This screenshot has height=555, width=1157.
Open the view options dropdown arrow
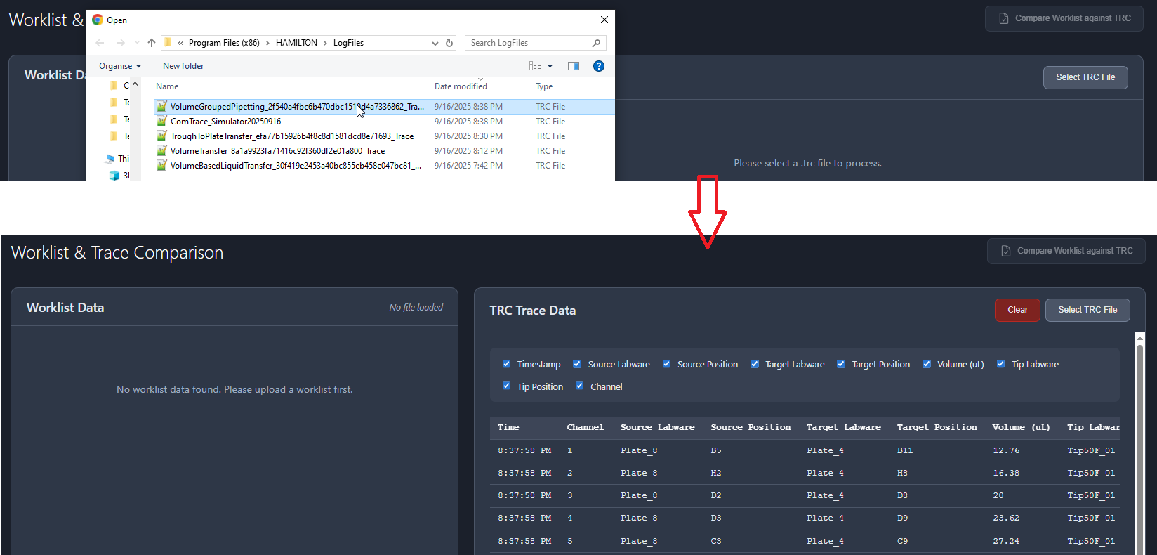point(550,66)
==
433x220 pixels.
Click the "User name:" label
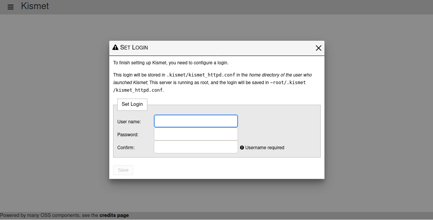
--
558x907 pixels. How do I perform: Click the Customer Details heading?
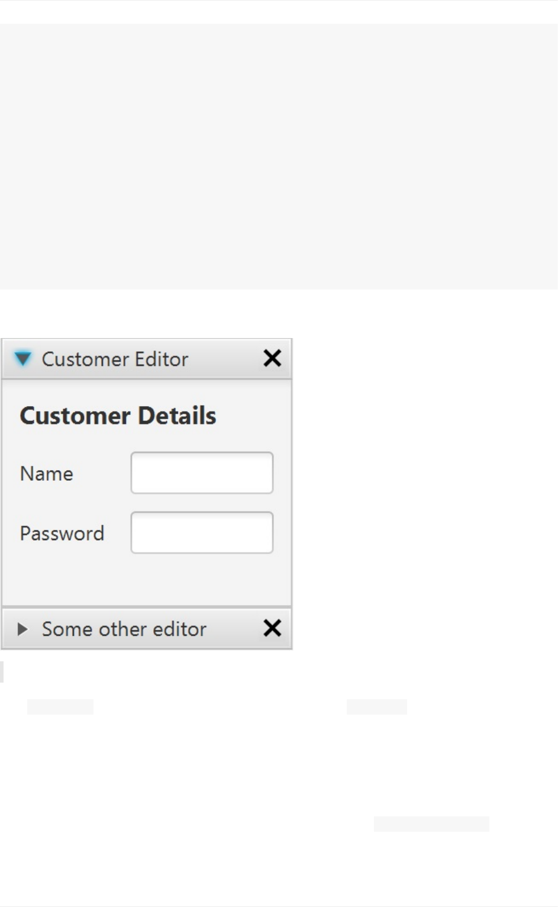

## Exercise aim
Only lines that contain "Click" are needed, so copy each of them from the data.

## Response
Click the "User name:" label
558x907 pixels. How do I perform: Click the Customer Details heading?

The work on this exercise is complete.